A conti fatti la riforma Meloni-Nordio è stata seppellita da quattrodici milioni di voti: quasi il 54% dei votanti e due milioni di voti in più rispetto ai favorevoli. La differenza è tutt’altro che trascurabile, soprattutto in relazione alle previsioni della vigilia. La morfologia territoriale dimostra inoltre come il voto sia stato diffuso. Solo Lombardia, Veneto e Friuli Venezia-Giulia hanno registrato una vittoria contenuta dei favorevoli alla riforma mentre il no vince alla grande nel Sud e nelle Isole. Significativo è anche il profilo demografico che ci consegna un marcato profilo metropolitano del fronte del no. In Campania esso raggiunge il 65.2% ma la percentuale sale al 75,5% a Napoli. Anche la Sicilia vota no al 61% ma Palermo schizza al 68,9%; la Puglia opta per il no al 57,1% ma Bari è al 62,8%. Analogamente la Calabria vota no al 57,2% ma a Catanzaro si raggiunge il 61,5%. In Sardegna il no raggiunge il 59,5% e il 61,2% a Cagliari. Nel Lazio (al 54.6%) Roma arriva al 60.3%. La Toscana è al 58.1 ma Firenze raggiunge il 66.6. Ancora più nitido il quadro emiliano-romagnolo: 57.2% il dato regionale e 68.1 quello del capoluogo Bologna. Nelle Marche siamo al 53.7% ma Ancona raggiunge il 61.5. In Umbria (al 51,7%) Perugia tocca il 55,3%.

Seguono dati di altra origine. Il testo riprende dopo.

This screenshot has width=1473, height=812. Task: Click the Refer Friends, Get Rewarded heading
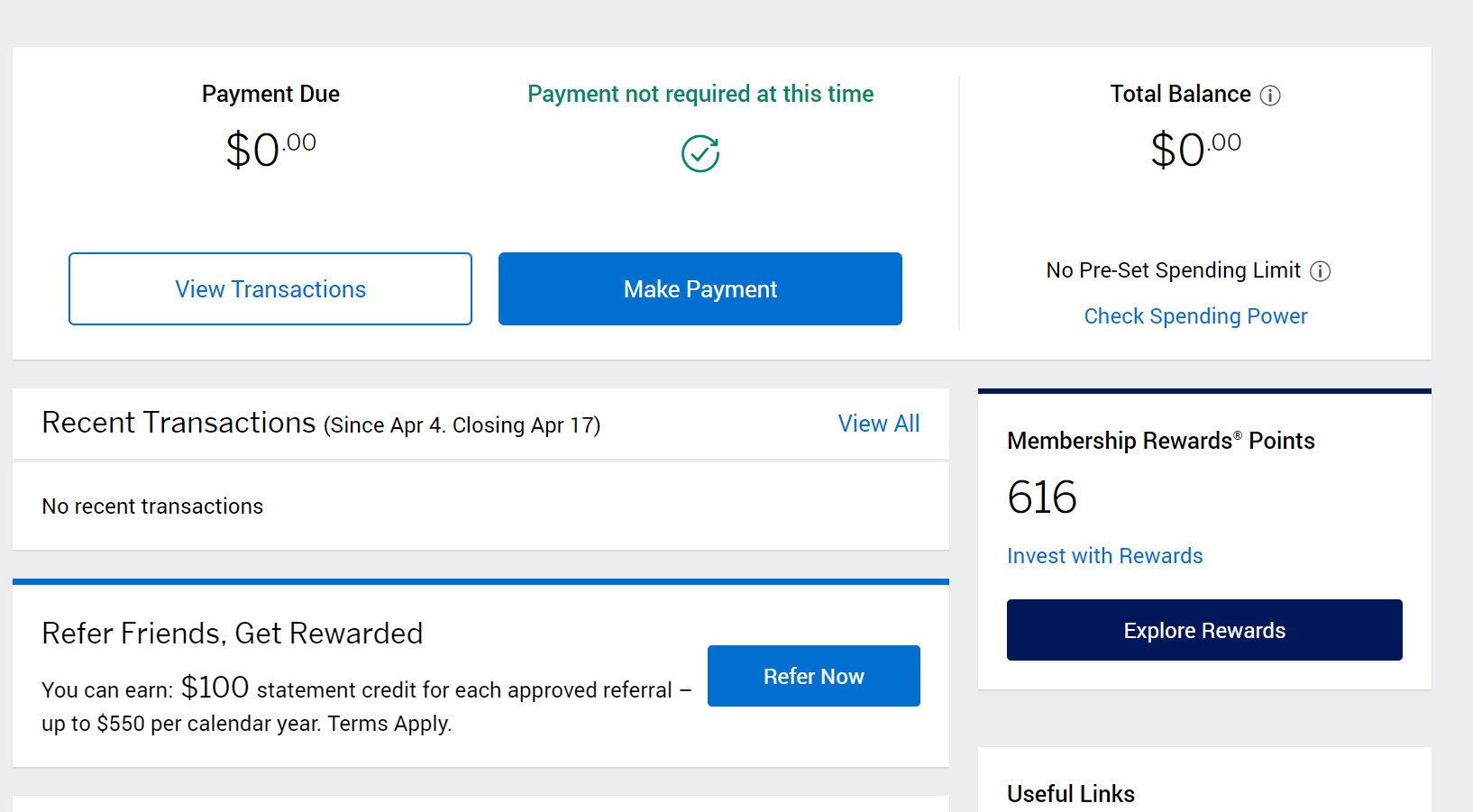point(233,634)
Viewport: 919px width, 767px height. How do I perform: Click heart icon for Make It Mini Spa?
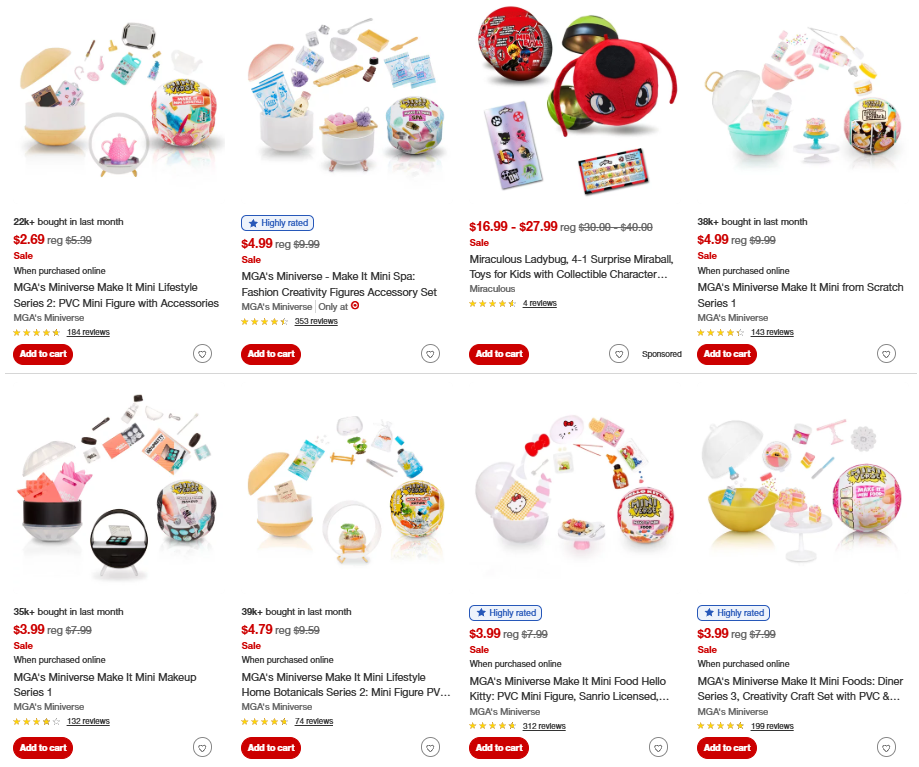[430, 354]
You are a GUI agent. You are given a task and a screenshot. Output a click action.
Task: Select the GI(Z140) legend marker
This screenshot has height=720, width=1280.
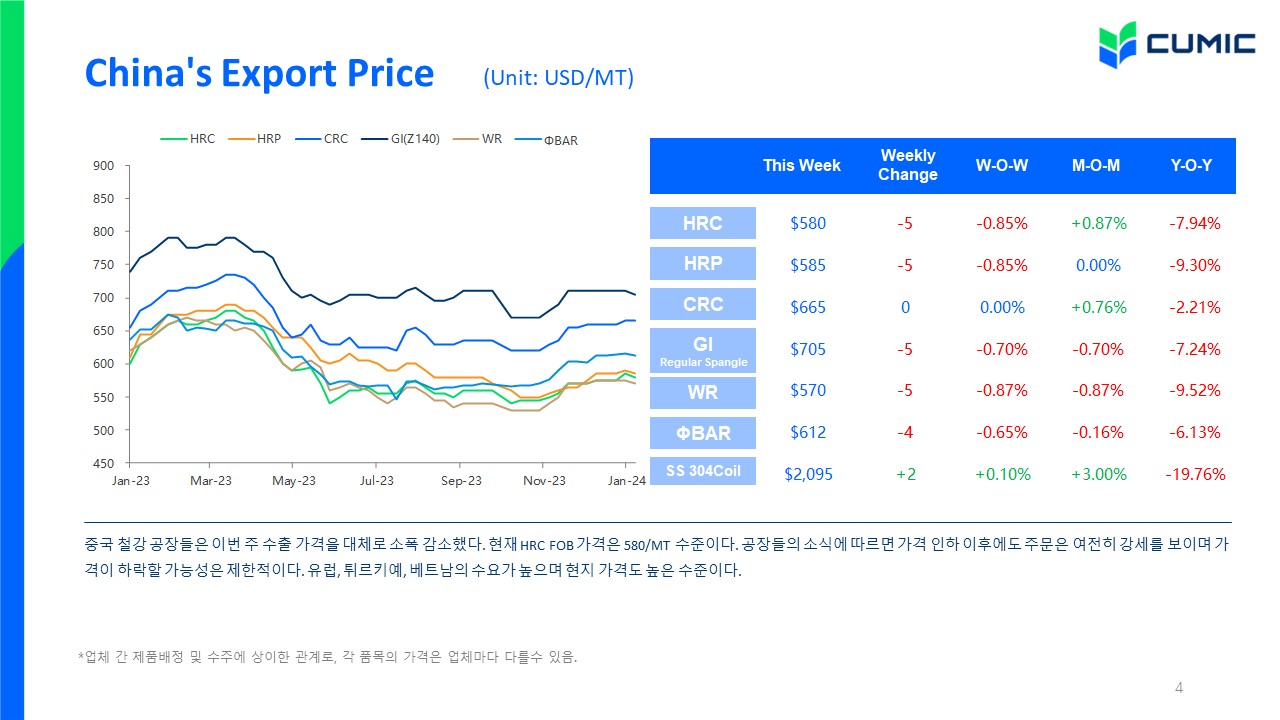(376, 139)
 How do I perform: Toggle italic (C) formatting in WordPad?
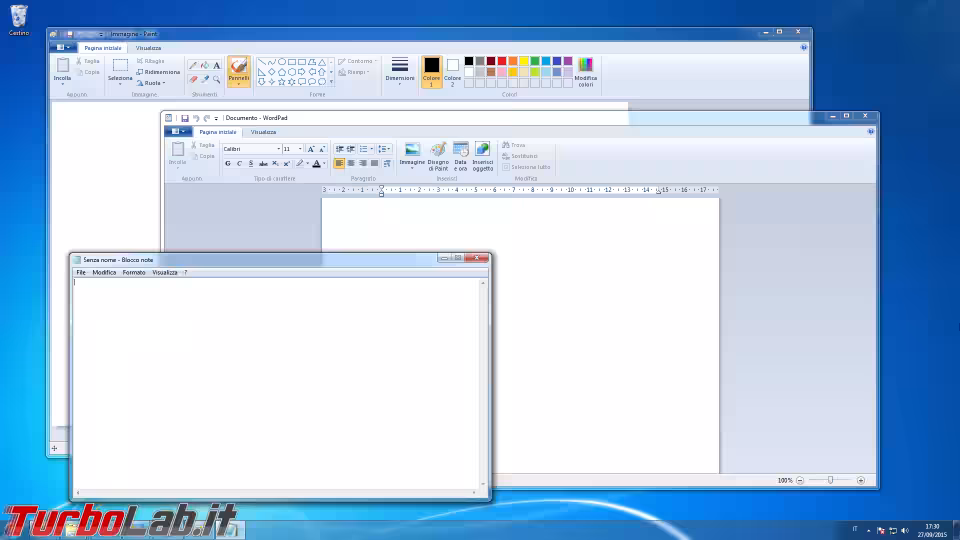(x=239, y=163)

Più variegato il quadro del Nord che però non contraddice il profilo prevalentemente urbano-metropolitano del no che in Piemonte raggiunge il 53,5% mentre Torino schizza al 64,8%. In Liguria Genova si attesta al 64% contro il 57% regionale. Interessante è il caso della Lombardia dove il sì prevale con il 53.6% mentre a Milano è il no a prevalere con il 58.3. Diverso il quadro del Veneto, dove il sì prevale a scala regionale con il 58.4% mentre a Venezia è il no a prevalere con il 55,1%. Anche in Friuli Venezia Giulia il sì prevale a livello regionale (54,5%) ma a Trieste il no raggiunge il 53%. A confermare il profilo prevalentemente “urbano” del no sta il del Trentino-Alto Adige dove prevale di poco (50,6%) attestandosi però a Trento al 60,3% e a Bolzano al 53,1%. Nelle regioni più contese come Abruzzo (51,8% di no), Molise (54,7%) e Valle d’Aosta (51,8%) sono ancora i capoluoghi a fare la differenza a favore del no.  In Basilicata il no vince con il 60% sia in regione che nel capoluogo Potenza. In breve sintesi: la riforma trova consenso soprattutto nelle province del Nord e nello stesso Lazio. Nei centri urbani, maggiori, invece, il No è più netto e spesso decisivo nel definire il risultato politico del referendum.